● Activity:
Repeat the records below exactly, from the first line through the line containing "About Us (480, 1161)", and leave out any pictures.

● The records:
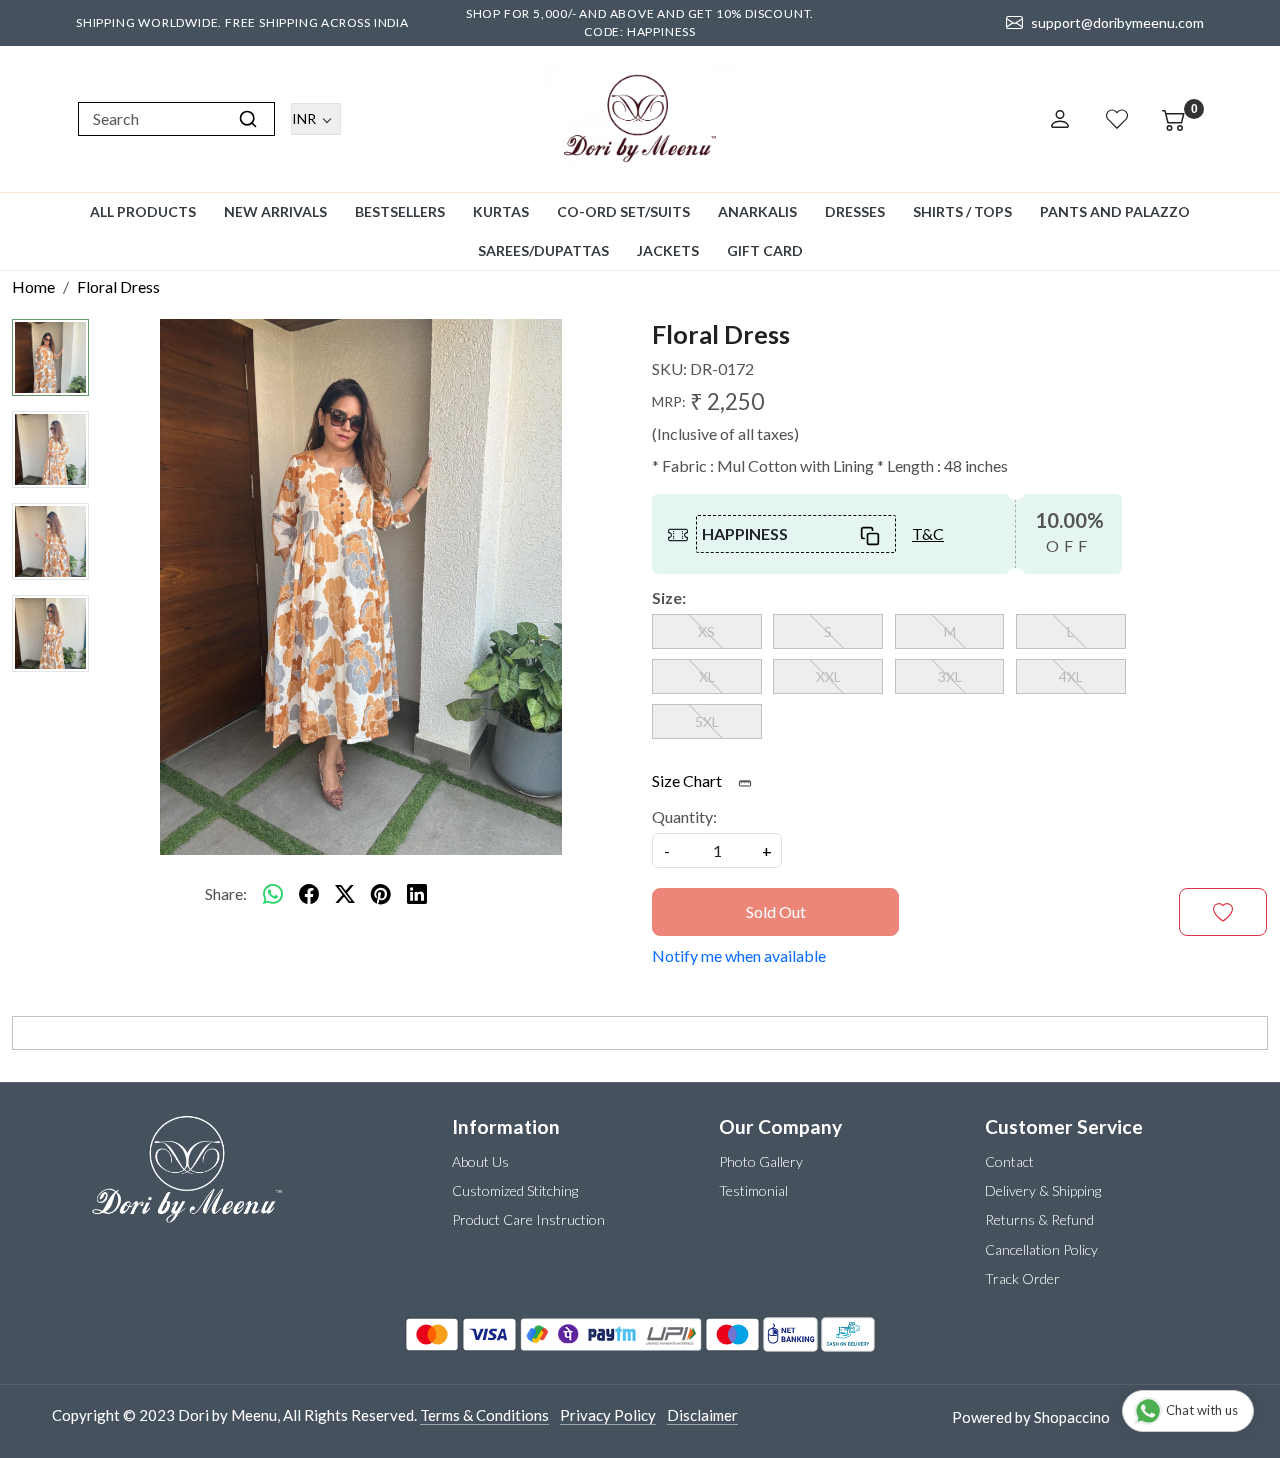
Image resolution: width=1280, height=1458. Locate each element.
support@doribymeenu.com (1117, 22)
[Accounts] (1060, 119)
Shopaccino (1072, 1417)
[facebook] (309, 894)
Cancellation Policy (1041, 1249)
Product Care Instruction (528, 1219)
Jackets (668, 250)
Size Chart (688, 780)
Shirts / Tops (962, 211)
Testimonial (753, 1190)
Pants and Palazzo (1115, 211)
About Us (480, 1161)
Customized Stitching (515, 1190)
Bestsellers (400, 211)
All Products (143, 211)
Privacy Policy (608, 1415)
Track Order (1022, 1278)
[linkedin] (417, 894)
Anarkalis (757, 211)
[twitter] (345, 894)
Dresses (855, 211)
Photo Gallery (761, 1161)
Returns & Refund (1039, 1219)
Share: (226, 893)
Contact (1009, 1161)
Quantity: (684, 816)
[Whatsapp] (273, 894)
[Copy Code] (871, 534)
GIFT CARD (765, 250)
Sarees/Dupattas (543, 250)
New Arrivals (275, 211)
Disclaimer (702, 1415)
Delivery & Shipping (1043, 1190)
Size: (669, 597)
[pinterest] (381, 894)
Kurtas (501, 211)
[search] (248, 119)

● Exercise response:
Image resolution: width=1280, height=1458. Locate each element.
support@doribymeenu.com (1117, 22)
[Accounts] (1060, 119)
Shopaccino (1072, 1417)
[facebook] (309, 894)
Cancellation Policy (1041, 1249)
Product Care Instruction (528, 1219)
Jackets (668, 250)
Size Chart (688, 780)
Shirts / Tops (962, 211)
Testimonial (753, 1190)
Pants and Palazzo (1115, 211)
About Us (480, 1161)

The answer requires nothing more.